Поэтому необходимости заходить на Тенерифе у нас не было. И штурманы проложили курс в так называемую золотую точку океана – точку пересечения нулевой параллели (экватора), разделяющей нашу планету на Северное и Южное полушария, с нулевым меридианом, разграничивающим Восточное и Западное полушария. Кто и когда назвал эту точку «золотой», неизвестно, как неизвестно и время появления «серебряной точки», лежащей на противоположной стороне земного шара, – пересечении нулевой параллели и 180-го меридиана. Но морские традиции живут среди моряков особенно долго и прочно. Поэтому, как и команды шлюпов «Восток» и «Мирный», мы начали готовиться к традиционной встрече в этой самой «золотой точке» с владыкой морей и океанов – сказочно-мифическим Нептуном и его свитой.

Наш отряд уже пересёк Северный тропик и оказался в тропической зоне Атлантики. Иллюминаторы и наружные двери в тамбуры пришлось задраить, так как был включён общесудовой кондиционер. Во внутренних помещениях создавался внутренний микроклимат с постоянной влажностью и температурой плюс 18°С, а на верхней палубе с приближением к экватору ртутный столбик перевалил уже за плюс 40°С, а влажность доходила до 88%.

Мы вошли в печально известные «лошадиные широты». Дымка от испарений с поверхности океана была настолько густой, что плотно закрывала горизонт, и солнце не могло пробиться сквозь эту белесую пелену. Океан застыл, окаменел, на поверхности ни единой морщинки – огромное идеальное зеркало. В воздухе ни дуновения. Когда судно ложится в дрейф для производства океанографических измерений, на верхней палубе можно зажигать свечу, её пламя не то что не погаснет – не дрогнет. Такой штиль называют мёртвым.
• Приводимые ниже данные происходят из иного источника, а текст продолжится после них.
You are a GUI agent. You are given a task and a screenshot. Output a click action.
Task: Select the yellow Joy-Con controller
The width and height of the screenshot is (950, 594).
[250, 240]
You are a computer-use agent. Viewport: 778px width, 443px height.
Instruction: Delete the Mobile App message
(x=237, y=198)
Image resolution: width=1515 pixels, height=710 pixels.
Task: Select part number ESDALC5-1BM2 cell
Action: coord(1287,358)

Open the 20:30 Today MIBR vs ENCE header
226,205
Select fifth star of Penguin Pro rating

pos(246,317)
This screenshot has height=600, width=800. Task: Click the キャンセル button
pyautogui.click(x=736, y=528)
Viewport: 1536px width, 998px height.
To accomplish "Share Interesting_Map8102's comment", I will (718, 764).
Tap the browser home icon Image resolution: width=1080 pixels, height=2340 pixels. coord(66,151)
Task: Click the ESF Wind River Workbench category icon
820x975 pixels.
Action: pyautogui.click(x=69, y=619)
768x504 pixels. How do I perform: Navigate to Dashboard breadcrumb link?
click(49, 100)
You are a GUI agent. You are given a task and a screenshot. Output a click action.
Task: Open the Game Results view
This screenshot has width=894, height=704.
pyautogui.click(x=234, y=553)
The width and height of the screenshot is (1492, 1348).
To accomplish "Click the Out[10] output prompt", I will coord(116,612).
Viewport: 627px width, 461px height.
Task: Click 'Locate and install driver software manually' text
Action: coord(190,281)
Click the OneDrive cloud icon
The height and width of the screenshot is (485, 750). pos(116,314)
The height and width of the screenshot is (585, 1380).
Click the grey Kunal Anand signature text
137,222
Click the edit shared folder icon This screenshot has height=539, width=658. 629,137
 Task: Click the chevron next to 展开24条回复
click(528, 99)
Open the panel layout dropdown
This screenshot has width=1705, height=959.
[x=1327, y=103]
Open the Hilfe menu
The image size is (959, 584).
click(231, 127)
От огромной влажности и нестерпимой жары всё вокруг становится отвратительно липким. На верхней палубе с каждой минутой дышать всё труднее. Гортань, а потом и легкие, кажется, забиваются мокрой горячей ватой. Ты каждой клеточкой тела начинаешь ощущать, как погружаешься в какую-то вязкую, полупрозрачную жидкость, в которой ничто живое существовать не может.

Прикоснуться к металлу нельзя – сразу получишь ожог. Поэтому выходим на верхнюю палубу всегда в толстых зимних перчатках. Купание в забортной воде, которую насосы постоянно качают в бассейн на верхней палубе, облегчения не приносит. Да и ощущение самой воды как-то притупляется, потому что её температура равна температуре воздуха. Так и хочется крикнуть в глухое, мутное пространство океана: какая же безысходность!..

Но спасение есть. Оно за первой же дверью в любую надстройку на верхней палубе. Там плюс восемнадцать, чистый прозрачный воздух, живительная прохлада минеральной воды из холодильника. И когда ты сделаешь этот шаг в надстройку, ты мгновенно начинаешь осознавать весь тот ужас полуторавековой давности: каково было здесь нашим предшественникам – без кондиционеров, холодильников и, главное, без мощных гребных двигателей вместо парусов, отданных на волю несуществующих здесь ветров.

В этих широтах моряки парусных кораблей вынуждены были терпеть трудноописуемые лишения. От безветрия паруса повисали, и деревянные коробки словно приклеивались к зеркальной поверхности парящего океана. Никто не знал, сколько придётся вариться в этой закипающей кастрюле – неделю, две, а может быть, два месяца. С течением дней из-за густой, непроглядной дымки мореплаватели теряли своё местоположение, которое, как известно, определяли только по небесным светилам. Люди жестоко страдали от жары и жажды, тропического удушья и их неминуемых последствий – болезней.

Заканчивались продукты, была на исходе протухшая, застойная вода, которую хранили в деревянных бочках. И тогда, чтобы выжить, чтобы суметь перевалить-таки через безветренные знойные широты, дотянуть до тех, где захлопают от первых порывов ветра, а потом запузырятся и напрягутся паруса, начинали резать лошадей, которых брали с собой для путешествия по вновь открытым землям. Потому многие поколения моряков-парусников и называли эти широты «лошадиными».